Японцы образовывали собой подгруппу, которую, как я обнаружил, можно описать только одним словом, пусть даже это и штамп: непостижимость. И причина была самая что ни на есть примитивная. Они едва говорили по-английски. Тот разговорный язык, которым пользовались американские студенты в свободной обстановке ('Лопал уже? — Не-а. — И я нет. Пошли заточим?') для японцев был просто-напросто недоступен. Если задуматься, они, наверное, и нас-то считали непостижимыми. Когда японцы и американцы предпринимали-таки усилия как-то пообщаться, все это именно тем и оборачивалось — одним большим усилием. Можно было видеть, как обе стороны напрягаются и дарят друг другу особенно широкие улыбки, и как потом японский студент мучительно строит фразы, в ответ на что американский студент не менее мучительно пытается понять, что же было сказано. Даже гораздо позже, когда у нас на руках оказалось больше времени, японцы предпочитали держаться друг друга во время отдыха. А что делать? Быть рядом с американцами — работа не из легких.

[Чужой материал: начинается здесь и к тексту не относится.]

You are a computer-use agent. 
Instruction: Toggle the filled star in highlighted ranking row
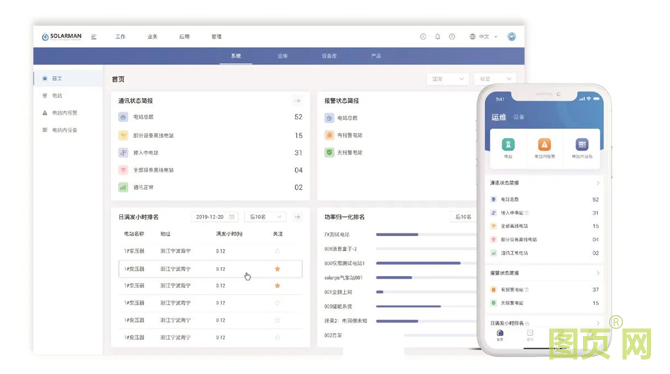coord(277,269)
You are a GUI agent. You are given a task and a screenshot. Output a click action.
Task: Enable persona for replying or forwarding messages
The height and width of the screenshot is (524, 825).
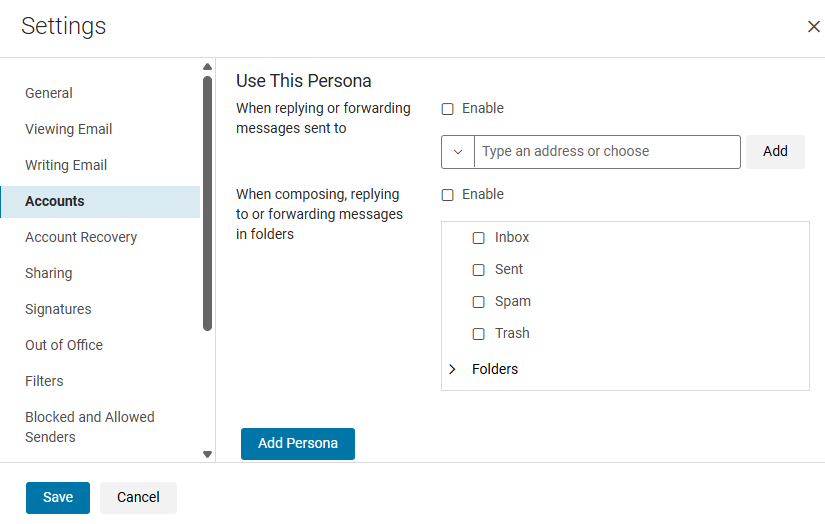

Одного из японцев, которого мне удалось узнать лучше других, звали Дзэнъитиро Такагава. «Дзэн», — сказал он, когда мы знакомились. Я выдавливал из себя одну вымученную улыбку за другой, пока он повторял это коротенькое слово, и лишь потом я смог догадаться, что он имел в виду не форму буддизма, а просто предлагал звать себя этим прозвищем. 'Я работаю с Мицуи. Я работаю здесь в Америке. Здесь в Калифорнии. Уже два года'. Дело шло медленно.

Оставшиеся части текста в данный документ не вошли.